Why did I take so long to read this?
Oh, Vanessa, you foolish girl. I remember reading this book on and off on my commute to university, and then for whatever reason, putting it down and picking it back up again at odd intervals. It’s not that it wasn’t holding my interest – simply put it down to me being very easily distracted.
Then I got back into reading it over my holidays and could not put it down. At all. Then after I got home, I put it down again and picked it back up only a few days ago.
The Diviners is an extremely well-researched historical fantasy novel, steeped in the supernatural and with a wonderful cast of characters. It’s immensely enjoyable, well-written, and suspenseful.
The book begins in the roaring ’20s, with Evangeline ‘Evie’ O’Neill, being sent away from her boring hometown in Ohio to her uncle in New York, who curates the Museum of American Folklore, otherwise known as the Museum of the Creepy Crawlies, along with his assistant Jericho Jones. To Evie, this is her ticket to freedom, an excuse to party hard, and drink as much ‘giggle water’ as possible.
It seems to me from reading reviews that Evie is either loved or loathed. She can’t go half a sentence without flinging in some 1920s slang, and she can be rather ditzy and self-centred. However, she is also courageous, adorable, and hilarious to read. I mean, she sealed the deal for my favourite character spot the moment she kneed an overzealous admirer in the nuts with this exchange towards the beginning:
‘“You can’t blame a fella for kissing the prettiest girl in New York, can you, sister?” Sam’s grin was anything but apologetic.
Evie brought her knee up quickly and decisively, and he dropped to the floor like a grain sack. “You can’t blame a girl for her quick reflexes now, can you, pal?”’
No, no, don’t worry – I don’t base my judgements on whether or not a character is awesome because she can roundhouse kick a man into submission, but Evie’s conduct just before is quite amusing, saying she’s coming to New York to be a nun, getting more and more irritated with Sam’s advances. She’s also confident and charismatic, able to charm the socks off anyone she sees, like T.S. Woodhouse, the young journalist investigating the Pentacle Killings and receiving tips on the sly from her as she smirks and basks in the attention. What’s this? A three-dimensional female character in a YA novel who doesn’t turn to putty in the hands of love interest #1 or #2, who knows she’s anything but plain and has her head seriously screwed on despite her public appearance as a featherbrained flapper? YES.

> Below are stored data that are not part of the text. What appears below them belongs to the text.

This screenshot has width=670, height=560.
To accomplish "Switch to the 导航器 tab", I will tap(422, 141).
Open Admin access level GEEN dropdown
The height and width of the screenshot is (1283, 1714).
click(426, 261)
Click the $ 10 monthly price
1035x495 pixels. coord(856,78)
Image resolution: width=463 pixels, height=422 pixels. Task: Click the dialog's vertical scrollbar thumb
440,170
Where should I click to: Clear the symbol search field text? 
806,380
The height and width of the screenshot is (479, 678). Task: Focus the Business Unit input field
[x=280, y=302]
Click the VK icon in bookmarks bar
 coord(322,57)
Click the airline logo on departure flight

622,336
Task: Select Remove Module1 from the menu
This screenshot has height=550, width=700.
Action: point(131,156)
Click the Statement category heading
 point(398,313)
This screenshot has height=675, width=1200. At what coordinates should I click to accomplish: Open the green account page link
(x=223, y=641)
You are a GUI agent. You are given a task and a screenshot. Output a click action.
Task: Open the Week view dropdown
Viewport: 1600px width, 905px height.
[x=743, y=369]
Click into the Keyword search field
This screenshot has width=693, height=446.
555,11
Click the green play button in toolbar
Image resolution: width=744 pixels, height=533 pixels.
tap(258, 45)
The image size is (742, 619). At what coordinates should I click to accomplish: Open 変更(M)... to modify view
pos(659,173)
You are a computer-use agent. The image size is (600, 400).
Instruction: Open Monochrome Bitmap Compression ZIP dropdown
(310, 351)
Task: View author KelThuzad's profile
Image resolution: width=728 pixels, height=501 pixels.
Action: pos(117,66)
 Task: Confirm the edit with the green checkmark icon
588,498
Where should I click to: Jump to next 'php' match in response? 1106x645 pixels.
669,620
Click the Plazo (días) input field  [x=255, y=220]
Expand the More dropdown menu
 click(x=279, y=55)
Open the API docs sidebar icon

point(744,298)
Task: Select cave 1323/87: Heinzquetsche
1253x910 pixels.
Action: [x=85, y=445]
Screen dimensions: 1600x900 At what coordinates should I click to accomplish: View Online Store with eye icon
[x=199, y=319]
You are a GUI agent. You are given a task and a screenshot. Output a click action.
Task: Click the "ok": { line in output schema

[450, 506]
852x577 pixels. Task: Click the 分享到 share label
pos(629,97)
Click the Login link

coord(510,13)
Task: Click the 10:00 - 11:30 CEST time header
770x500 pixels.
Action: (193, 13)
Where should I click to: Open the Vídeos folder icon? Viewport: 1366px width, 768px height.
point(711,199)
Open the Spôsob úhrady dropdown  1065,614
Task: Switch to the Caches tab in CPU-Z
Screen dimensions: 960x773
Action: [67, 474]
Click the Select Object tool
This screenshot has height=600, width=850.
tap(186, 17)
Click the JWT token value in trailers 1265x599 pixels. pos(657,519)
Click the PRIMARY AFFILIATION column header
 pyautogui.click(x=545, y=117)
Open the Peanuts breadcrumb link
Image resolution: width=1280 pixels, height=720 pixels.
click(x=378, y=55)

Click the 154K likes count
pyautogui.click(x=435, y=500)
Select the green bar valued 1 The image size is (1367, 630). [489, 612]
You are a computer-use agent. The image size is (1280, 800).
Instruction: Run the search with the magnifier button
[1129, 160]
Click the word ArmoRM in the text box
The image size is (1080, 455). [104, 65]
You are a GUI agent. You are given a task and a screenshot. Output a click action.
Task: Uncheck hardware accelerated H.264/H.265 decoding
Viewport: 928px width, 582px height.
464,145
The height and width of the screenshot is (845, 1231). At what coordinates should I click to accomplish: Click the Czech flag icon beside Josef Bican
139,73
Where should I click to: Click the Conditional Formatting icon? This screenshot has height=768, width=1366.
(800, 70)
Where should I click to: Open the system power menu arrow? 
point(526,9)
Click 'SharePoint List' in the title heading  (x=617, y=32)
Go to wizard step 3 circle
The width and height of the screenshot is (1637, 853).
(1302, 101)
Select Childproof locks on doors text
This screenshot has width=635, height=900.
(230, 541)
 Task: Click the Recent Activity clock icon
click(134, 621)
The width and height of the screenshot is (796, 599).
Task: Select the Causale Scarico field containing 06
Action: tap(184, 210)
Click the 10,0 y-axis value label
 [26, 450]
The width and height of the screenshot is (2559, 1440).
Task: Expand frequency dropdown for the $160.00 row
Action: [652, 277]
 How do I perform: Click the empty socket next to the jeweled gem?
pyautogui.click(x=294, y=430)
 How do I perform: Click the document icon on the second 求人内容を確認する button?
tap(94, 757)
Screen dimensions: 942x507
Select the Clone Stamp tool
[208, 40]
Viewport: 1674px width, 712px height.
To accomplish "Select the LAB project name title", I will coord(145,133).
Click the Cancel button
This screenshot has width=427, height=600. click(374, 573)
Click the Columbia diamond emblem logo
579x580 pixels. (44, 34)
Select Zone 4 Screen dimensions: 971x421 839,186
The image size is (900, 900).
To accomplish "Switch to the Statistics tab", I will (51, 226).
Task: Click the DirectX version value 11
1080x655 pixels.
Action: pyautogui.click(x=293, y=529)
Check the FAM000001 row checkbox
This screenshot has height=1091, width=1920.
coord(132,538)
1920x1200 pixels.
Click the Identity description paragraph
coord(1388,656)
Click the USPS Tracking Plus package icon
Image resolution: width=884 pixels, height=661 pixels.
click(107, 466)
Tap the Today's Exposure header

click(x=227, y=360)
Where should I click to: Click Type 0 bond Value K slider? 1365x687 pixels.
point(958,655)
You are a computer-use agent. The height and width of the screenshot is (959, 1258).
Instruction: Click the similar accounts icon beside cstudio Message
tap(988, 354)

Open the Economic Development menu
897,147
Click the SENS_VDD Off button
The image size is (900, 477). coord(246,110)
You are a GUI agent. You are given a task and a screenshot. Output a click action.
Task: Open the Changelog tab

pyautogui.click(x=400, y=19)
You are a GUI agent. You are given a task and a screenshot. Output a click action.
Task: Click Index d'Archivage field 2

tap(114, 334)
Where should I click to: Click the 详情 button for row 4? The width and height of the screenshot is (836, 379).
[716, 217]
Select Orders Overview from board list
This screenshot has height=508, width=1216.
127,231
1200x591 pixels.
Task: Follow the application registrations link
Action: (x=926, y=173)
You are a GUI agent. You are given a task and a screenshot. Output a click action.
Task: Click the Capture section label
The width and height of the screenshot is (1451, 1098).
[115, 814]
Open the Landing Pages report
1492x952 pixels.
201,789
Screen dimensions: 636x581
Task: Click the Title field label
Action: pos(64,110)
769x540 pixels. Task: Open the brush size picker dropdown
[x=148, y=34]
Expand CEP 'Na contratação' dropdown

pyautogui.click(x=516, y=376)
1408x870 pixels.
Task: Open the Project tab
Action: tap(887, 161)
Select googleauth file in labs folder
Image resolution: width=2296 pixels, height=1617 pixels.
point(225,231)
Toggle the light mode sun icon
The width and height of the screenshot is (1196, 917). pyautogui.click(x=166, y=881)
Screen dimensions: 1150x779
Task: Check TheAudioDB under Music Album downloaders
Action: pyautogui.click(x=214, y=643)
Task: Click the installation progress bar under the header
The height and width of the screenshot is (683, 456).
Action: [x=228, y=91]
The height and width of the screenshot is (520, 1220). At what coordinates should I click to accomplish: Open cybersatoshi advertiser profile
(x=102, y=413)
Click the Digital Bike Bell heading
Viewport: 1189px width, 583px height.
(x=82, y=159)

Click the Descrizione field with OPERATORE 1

The main plot of The Diviners revolves around…. well, the Diviners. These are people with special psychic powers, who seem to have all gathered in New York. In fact, towards the end of the book, the main murder mystery takes a backseat, as clues are divulged more and more, leading to a rather satisfying ending with the promise of a brilliant sequel.
While it is satisfying in that regard, I had been following the Pentacle Killings. You know, Naughty John, the ghost who is ritually murdering people in exceedingly gruesome and terrifying ways? Who whistles and sings whilst he’s hacking people to bits? (The multiple viewpoints angle this novel has is really quite good – I really loved getting to know certain characters, and the heightened sense of fear and panic that follows when you read them hearing that peculiar whistling or that singing. No! Not poor Ruta! Not poor little Tommy!)
It seems as if Bray became a little more interested in X (the storyline building up to the Diviners in the sequel) as opposed to Y (the Pentacle Killings, which I mention we have been following for the past 400 pages) towards the end of the novel.
The aforementioned scenario is very hastily resolved, with Evie and Jericho taking off for Naughty John’s haunted house in New York and being split up, with Evie having to keep her wits about her despite her utter terror at the prospect of potentially being another one of Naughty John’s victims. While I really did like the sense of fear seeping through the page, and was completely and utterly hooked… it kind of lost its steam when Evie was able to defeat him with – well, I don’t wish to spoil it, but it didn’t live up to expectation.
1920s New York is stunningly realised in The Diviners. Everything about New York here is written in the most immersive way possible – the sights, the sounds, the smells, the people walking around. It’s not just some bland background the characters plod down as they go from one point to another, which I am extremely grateful for. That’s true escapism there. If a book can provide such great entertainment by pulling me out of reality, then sign me up.